RG: I think part of my problem is that her detractors—from journalists to angry music fans—don’t ever think to engage her in a conversation beyond trying to bait her. Then you have them joking about how “broke” she is—how classist!

These are folks who execute actions in order to fit her into a clickbait-friendly “crazy lady” narrative. And again, maybe it’s me, but I choose not to feel wounded by the f-word.

ZW: I understand that AB is someone who’s trying to provoke a reaction from entitled gays, and that’s totally fine. She should speak her mind. She does a great job of it. Some of the things she says are hilarious. Like anyone else in society, she should not be surprised that free speech comes with consequences. Frankly, she’s certainly on everyone’s radar more for her offensive tweets than any artistic accomplishment of hers.

If she really wanted to start a dialogue about the problems she was purportedly addressing, she’d wrap it in an easier to open package (like you guys did). She’s here to provoke.

RG: Well, I don’t think she’s “surprised” about the consequences, but about the fact that the consequences are so abusive. That people who are offended by her use of the f-word turn around and tell her that she should be lynched or call her a bitch, or use the c-word. Yes, the f-word is horrible, but so is the c-word. So is the eye-for-an-eye mentality.

ZW: I get that AB tweets to provoke, but I think you’re giving her too much credit saying that she’s exposing the open secret that the gay, white media controls most of the information we receive. That revelation may be a by-product of her rants for those who choose to see it.

RG: I guess I understand that frustration that she is ranting from. I think AB is a super-talented kid—and she is young and just starting. I’m in my thirties now and at her age, I remember being this annoyed by a media culture that constantly worked to keep my voice muted. I remember my frustration being reflected in the work I was writing during that part of my life, and predominantly white magazine editors not understanding or trying to understand my experiences.

TB: I think AB is talented. She is also young. AB is not my favorite artist but I don’t think people give her enough credit. Plenty of pop stars are messy when it comes to expressing themselves, the things they’re passionate about, the shit that pisses them off. It’s never pretty or packaged neatly. But how many pop stars of her age and status do you know that attempt to introduce their followers to the concept of Misogynoir and how anti-black misogyny influences the way in which the gay media machine dresses her down?

That nuance gets lost in white gays boo-hoo’ing over the use of a slur. I am bothered by the constant dismissiveness of her bisexuality. She declared it so publicly. She has performed at Pride events. The concept of “eating pussy” is in her music. It’s not our place to challenge her identity and/or require proof.

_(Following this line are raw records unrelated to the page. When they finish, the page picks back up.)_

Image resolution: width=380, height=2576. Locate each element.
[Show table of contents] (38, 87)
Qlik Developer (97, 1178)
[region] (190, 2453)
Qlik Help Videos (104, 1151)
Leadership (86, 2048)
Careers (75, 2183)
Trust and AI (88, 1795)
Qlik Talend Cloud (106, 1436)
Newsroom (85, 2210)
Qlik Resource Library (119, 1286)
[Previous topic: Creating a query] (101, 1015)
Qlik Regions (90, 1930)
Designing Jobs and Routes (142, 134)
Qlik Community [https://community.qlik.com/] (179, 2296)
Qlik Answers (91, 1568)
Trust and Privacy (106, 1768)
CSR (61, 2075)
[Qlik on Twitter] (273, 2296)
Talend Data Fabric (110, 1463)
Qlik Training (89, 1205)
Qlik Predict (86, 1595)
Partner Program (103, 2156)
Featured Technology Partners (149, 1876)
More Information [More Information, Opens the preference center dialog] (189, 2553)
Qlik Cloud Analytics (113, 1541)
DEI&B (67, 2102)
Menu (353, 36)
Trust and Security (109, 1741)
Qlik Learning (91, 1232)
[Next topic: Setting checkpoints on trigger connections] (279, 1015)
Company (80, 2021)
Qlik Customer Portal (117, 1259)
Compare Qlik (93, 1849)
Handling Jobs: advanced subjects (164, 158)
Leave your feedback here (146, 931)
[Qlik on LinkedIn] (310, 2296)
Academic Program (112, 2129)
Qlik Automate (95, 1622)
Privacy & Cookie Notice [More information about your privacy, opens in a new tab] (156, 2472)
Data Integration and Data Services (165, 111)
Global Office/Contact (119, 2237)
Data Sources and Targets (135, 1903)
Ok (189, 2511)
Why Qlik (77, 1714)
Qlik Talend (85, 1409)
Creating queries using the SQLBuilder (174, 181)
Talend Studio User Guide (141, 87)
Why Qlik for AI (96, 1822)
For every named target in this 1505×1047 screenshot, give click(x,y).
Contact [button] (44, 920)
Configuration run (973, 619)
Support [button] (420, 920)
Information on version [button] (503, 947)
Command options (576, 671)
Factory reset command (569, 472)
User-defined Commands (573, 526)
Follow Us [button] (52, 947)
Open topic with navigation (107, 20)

ZW: Most importantly though, racist, misogynist white gays definitely do not speak for me. There are more than two sides to the problem you guys are importantly addressing. I’m not here to police someone’s tone or applaud it. I’m just really disappointed that social media makes it seem like there’s no other choice.

RG: Things are never that cut-and-dry, for sure. I think a lot about how Pete Rosenberg and AB interacted in that Hot 97 interview—he didn’t necessarily agree with how she made her points, but he heard her out. He was able to engage with her on her own terms. I loved it. You can disagree with someone and still try to have a discussion without name-calling.

TB: I’ve also waffled back and forth on how I feel about AB. There are times where I think she’s just being petulant. That she’s not being provocative to stimulate dialogue, but saying provocative things that she knows will incite people. Often I find it hard to be on her side as well.

I get the impression that she doesn’t care who is on her side or not.

AB’s going to do AB regardless of how we feel.

III.

Maybe there is no easy answer here.

Do consider this: If we have granted a man like Eminem a prolific career built on the back of using the f-word within his music, it should not prevent someone like AB, who keeps the f-words out of her music, from doing what she loves to do: Creating art that makes us think and dance.